A family history of diabetes (FHD), especially in both parents, impairs residual β-cell function in type 2 diabetes (T2D) patients, a new study has shown.
Researchers enrolled 1,131 T2D patients who were then grouped according to FHD: without FHD (FHD–; n=559; mean age, 65.8±11.3 years; 63.5 percent male); those with at least one sibling, but no parent, who had diabetes (FHD+; n=151; mean age, 69.1±9.5 years; 48.3 percent male); and those with one (FHD++; n=385; mean age, 61.2±12.2 years; 63.4 percent male) or both (FHD+++; n=36; mean age, 62.0±11.4 years; 55.6 percent male) parents with diabetes. Clinical features were compared across patient groups.
Patients in the FHD+++ group were diagnosed with diabetes at the youngest age (p<0.001). They also had the lowest levels of insulin secretion (p<0.01) and the highest percentage of insulin requirement (p<0.05).
Moreover, in all groups positive for an FHD, β-cell function-related parameters showed an inverse correlation with insulin secretory capacity. This was particularly evident in the FHD+++ group (β for fasting serum C-peptide immunoreactivity [F-CPR], –0.12; p<0.01; β for CPR index [CPI], –0.11; p<0.05).

RECORDS SHOWN:
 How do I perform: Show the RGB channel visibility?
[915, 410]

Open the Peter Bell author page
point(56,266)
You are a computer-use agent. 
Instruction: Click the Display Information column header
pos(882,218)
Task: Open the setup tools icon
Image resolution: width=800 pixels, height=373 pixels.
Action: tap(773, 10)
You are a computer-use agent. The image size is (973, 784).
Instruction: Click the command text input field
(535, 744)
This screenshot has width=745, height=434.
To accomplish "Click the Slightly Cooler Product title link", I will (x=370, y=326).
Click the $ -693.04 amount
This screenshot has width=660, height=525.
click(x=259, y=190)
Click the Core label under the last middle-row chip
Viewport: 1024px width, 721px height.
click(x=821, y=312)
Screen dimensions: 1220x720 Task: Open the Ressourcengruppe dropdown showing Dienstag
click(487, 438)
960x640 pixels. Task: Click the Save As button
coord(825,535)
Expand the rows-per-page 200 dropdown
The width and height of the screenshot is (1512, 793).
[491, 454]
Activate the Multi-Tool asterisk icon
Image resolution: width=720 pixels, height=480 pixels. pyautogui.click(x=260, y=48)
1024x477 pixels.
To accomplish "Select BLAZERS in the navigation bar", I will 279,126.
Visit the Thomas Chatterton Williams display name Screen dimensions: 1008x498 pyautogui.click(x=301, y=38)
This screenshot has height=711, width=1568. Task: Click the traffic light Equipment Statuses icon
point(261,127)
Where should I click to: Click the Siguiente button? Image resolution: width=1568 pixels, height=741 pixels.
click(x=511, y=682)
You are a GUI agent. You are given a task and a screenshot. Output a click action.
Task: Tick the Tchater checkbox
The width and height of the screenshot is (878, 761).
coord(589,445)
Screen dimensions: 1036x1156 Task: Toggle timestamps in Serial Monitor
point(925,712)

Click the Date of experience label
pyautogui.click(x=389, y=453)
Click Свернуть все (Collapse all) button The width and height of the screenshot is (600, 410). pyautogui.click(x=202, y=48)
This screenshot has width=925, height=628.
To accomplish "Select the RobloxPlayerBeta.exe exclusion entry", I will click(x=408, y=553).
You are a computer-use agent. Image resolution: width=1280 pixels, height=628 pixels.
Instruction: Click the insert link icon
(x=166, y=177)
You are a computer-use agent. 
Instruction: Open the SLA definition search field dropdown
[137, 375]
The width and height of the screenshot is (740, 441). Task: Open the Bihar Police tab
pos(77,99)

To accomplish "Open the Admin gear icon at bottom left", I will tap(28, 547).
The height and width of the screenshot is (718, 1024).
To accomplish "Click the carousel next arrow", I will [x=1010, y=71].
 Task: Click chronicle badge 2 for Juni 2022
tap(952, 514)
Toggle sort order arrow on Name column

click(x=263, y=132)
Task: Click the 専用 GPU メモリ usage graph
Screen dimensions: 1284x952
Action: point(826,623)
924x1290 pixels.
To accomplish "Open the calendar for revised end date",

TASKS TO CARRY OUT:
(A) List every patient group in the diabetes study summary, giving each group's label and how the study defines it.
(B) Extend the diabetes study summary, continuing on from its last sentence.

ANSWERS TO THE TASKS:
(A)
- FHD–: patients without a family history of diabetes
- FHD+: patients with at least one sibling, but no parent, who had diabetes
- FHD++: patients with one parent with diabetes
- FHD+++: patients with both parents with diabetes

(B)
F-CPR was measured using electochemiluminescence immunoassays and the generated values were used for the calculation of CPI. These figures were used for the assessment of residual pancreatic β-cell function.
“[W]e have demonstrated that the degree in the association of FHD with residual β-cell function differs according to the number and type of FHD. This finding may partly account for the heterogeneous progression in β-cell dysfunction among individual T2D patients that is seen after the onset of the disease,” the researchers said.